→ Exercise brief:
Only the text of the records, copied exactly, is wanted; no pictures.

___ Given data ___

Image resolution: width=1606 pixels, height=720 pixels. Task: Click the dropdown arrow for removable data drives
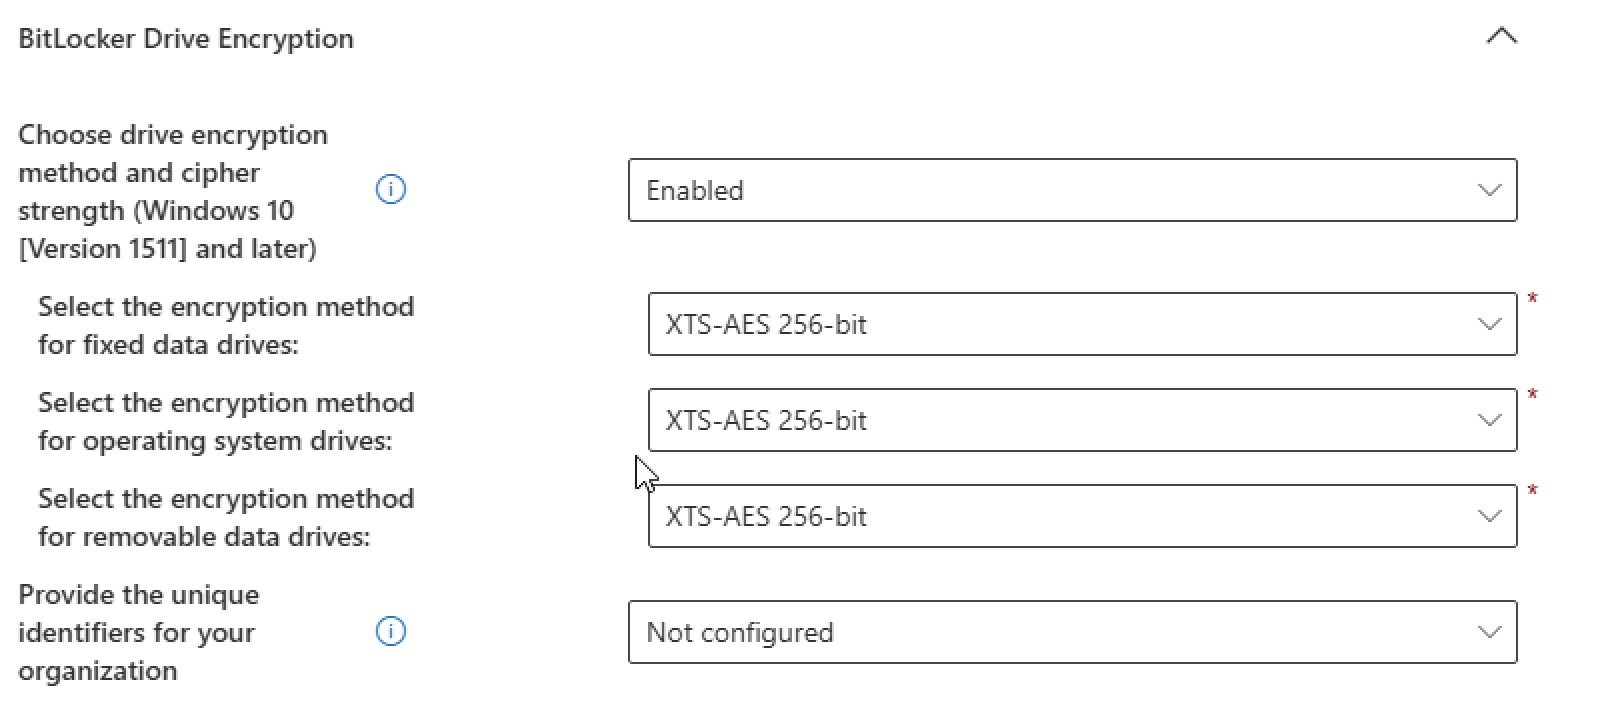(1489, 515)
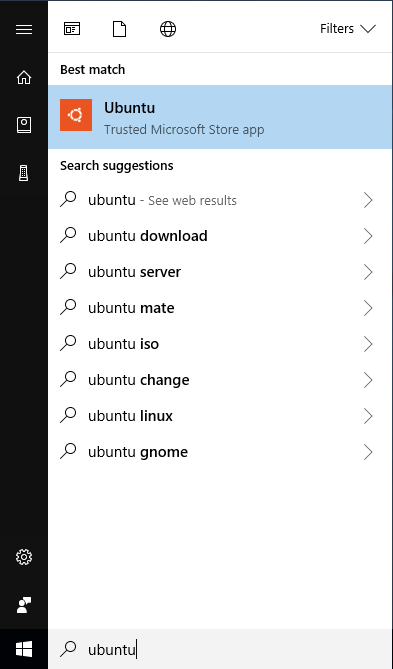Open ubuntu See web results
The height and width of the screenshot is (669, 393).
coord(220,200)
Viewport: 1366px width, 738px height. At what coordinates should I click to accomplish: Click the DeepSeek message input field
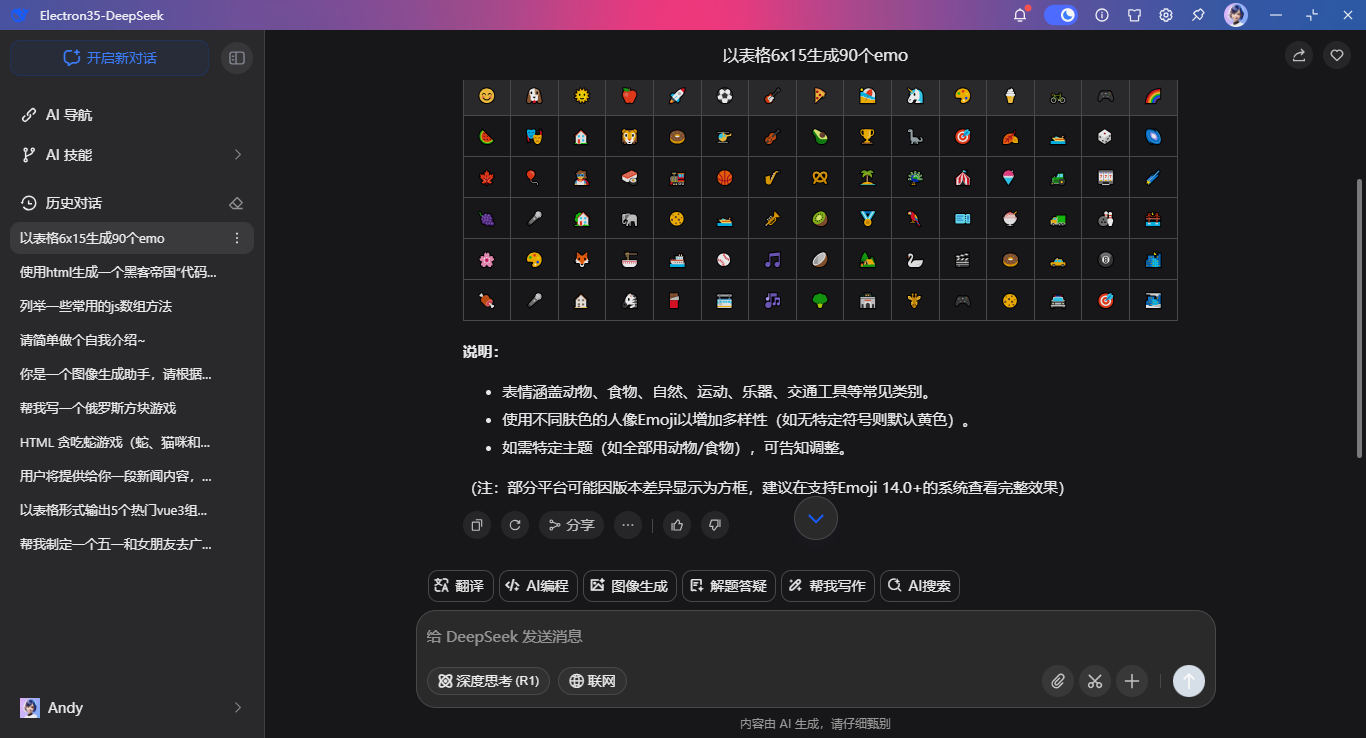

___

→ Your response:
Image resolution: width=1606 pixels, height=720 pixels. Task: Click the dropdown arrow for removable data drives
(1489, 515)
Open ubuntu See web results
The height and width of the screenshot is (669, 393).
coord(220,200)
Viewport: 1366px width, 738px height. At what coordinates should I click to accomplish: Click the DeepSeek message input field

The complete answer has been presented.